Copy the entries word for word, from the very first line through the line that contains "Looking at the screenshot, I should 40,250.", with both of those lines included.

[Pointing records for text and elements]
_ _ _ _
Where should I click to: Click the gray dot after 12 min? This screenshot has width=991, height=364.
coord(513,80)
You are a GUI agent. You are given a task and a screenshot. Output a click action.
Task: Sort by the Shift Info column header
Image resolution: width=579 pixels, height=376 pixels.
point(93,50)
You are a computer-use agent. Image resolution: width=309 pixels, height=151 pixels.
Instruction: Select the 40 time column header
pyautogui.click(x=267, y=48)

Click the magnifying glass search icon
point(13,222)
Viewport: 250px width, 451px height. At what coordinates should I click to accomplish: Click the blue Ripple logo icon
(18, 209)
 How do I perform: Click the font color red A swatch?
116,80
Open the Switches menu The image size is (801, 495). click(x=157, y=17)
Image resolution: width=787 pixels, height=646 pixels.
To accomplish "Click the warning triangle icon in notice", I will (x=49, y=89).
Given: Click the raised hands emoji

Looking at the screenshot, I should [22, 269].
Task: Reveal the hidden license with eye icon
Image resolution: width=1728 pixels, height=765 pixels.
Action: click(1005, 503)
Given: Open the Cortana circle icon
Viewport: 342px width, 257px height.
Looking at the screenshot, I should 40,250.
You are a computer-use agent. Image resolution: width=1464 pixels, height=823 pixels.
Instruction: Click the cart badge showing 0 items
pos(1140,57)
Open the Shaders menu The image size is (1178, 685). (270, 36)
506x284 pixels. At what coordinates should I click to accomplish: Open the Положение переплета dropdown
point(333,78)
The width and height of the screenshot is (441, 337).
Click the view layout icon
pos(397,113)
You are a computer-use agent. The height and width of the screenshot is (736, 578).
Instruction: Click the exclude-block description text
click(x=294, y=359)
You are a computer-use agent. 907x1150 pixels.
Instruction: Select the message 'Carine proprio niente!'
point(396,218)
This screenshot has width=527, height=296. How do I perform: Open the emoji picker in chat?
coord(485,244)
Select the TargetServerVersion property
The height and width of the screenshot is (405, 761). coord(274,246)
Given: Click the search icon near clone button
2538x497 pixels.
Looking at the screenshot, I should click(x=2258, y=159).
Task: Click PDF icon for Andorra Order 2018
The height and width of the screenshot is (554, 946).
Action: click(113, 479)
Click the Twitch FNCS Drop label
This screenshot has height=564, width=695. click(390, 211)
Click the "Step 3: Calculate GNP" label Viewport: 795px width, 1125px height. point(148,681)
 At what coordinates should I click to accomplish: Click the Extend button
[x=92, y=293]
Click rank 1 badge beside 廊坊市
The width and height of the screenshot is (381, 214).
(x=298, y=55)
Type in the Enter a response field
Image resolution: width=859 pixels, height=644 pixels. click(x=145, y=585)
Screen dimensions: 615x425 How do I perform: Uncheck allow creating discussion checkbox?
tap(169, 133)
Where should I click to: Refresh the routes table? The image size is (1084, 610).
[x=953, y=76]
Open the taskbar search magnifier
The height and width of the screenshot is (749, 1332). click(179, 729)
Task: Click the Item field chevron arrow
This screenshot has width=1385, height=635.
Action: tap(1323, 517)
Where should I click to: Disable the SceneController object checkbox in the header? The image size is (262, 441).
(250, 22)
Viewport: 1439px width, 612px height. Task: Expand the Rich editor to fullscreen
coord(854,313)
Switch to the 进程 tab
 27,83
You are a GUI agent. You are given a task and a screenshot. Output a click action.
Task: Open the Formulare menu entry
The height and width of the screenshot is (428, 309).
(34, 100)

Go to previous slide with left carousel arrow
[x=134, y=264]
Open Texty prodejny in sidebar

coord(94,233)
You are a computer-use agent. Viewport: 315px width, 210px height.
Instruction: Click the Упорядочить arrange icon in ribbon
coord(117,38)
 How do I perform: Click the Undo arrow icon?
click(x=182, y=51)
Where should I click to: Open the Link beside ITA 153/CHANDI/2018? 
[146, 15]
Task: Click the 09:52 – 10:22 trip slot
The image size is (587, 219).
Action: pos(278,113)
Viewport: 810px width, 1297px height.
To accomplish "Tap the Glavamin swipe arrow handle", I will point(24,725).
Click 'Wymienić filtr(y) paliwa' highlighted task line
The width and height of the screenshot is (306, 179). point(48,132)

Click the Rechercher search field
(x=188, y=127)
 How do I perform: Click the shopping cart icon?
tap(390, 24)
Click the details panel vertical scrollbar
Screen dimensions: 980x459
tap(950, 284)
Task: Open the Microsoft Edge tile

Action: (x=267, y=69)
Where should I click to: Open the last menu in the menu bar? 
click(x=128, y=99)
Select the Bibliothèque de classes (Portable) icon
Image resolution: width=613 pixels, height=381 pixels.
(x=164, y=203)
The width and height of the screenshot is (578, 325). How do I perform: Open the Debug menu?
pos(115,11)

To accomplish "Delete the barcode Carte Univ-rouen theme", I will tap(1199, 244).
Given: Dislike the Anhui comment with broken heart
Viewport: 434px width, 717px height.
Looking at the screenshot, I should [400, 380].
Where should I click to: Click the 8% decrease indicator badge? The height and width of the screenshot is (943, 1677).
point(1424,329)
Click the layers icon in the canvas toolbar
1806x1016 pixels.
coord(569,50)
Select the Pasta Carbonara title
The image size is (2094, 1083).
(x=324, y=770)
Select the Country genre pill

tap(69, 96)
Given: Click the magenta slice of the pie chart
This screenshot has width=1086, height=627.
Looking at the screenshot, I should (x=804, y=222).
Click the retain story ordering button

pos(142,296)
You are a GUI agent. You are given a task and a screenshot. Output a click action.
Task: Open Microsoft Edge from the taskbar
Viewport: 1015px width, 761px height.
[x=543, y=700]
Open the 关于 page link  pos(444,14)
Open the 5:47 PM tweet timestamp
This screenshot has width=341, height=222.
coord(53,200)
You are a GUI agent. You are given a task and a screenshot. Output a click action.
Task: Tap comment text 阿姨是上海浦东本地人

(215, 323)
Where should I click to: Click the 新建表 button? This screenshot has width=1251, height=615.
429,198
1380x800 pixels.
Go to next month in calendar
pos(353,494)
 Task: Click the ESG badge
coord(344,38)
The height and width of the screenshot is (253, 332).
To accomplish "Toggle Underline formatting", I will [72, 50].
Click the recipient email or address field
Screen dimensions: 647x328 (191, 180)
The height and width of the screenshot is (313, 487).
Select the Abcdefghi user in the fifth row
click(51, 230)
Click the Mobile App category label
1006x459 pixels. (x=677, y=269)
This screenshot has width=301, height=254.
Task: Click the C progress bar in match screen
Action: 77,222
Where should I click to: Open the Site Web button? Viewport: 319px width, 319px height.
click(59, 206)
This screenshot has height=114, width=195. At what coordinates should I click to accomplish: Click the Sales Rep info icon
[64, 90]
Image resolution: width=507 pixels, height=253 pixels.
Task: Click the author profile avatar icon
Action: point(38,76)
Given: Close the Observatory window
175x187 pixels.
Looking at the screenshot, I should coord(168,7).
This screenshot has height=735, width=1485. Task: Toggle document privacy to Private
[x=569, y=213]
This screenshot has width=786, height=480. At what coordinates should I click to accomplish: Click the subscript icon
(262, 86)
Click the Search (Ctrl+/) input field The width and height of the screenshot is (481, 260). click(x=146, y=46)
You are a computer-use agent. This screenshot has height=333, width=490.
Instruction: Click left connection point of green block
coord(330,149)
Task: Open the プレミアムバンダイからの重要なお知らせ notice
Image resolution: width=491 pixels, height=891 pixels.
_ _ _ _
Output of the exercise –
Where should I click to: Click the gray dot after 12 min? This screenshot has width=991, height=364.
coord(513,80)
You are a GUI agent. You are given a task and a screenshot. Output a click action.
Task: Sort by the Shift Info column header
Image resolution: width=579 pixels, height=376 pixels.
point(93,50)
You are a computer-use agent. Image resolution: width=309 pixels, height=151 pixels.
Instruction: Select the 40 time column header
pyautogui.click(x=267, y=48)

Click the magnifying glass search icon
point(13,222)
Viewport: 250px width, 451px height. At what coordinates should I click to accomplish: Click the blue Ripple logo icon
(18, 209)
 How do I perform: Click the font color red A swatch?
116,80
Open the Switches menu The image size is (801, 495). click(x=157, y=17)
Image resolution: width=787 pixels, height=646 pixels.
To accomplish "Click the warning triangle icon in notice", I will (x=49, y=89).
Given: Click the raised hands emoji

Looking at the screenshot, I should [22, 269].
Task: Reveal the hidden license with eye icon
Image resolution: width=1728 pixels, height=765 pixels.
Action: click(1005, 503)
Given: Open the Cortana circle icon
Viewport: 342px width, 257px height.
Looking at the screenshot, I should 40,250.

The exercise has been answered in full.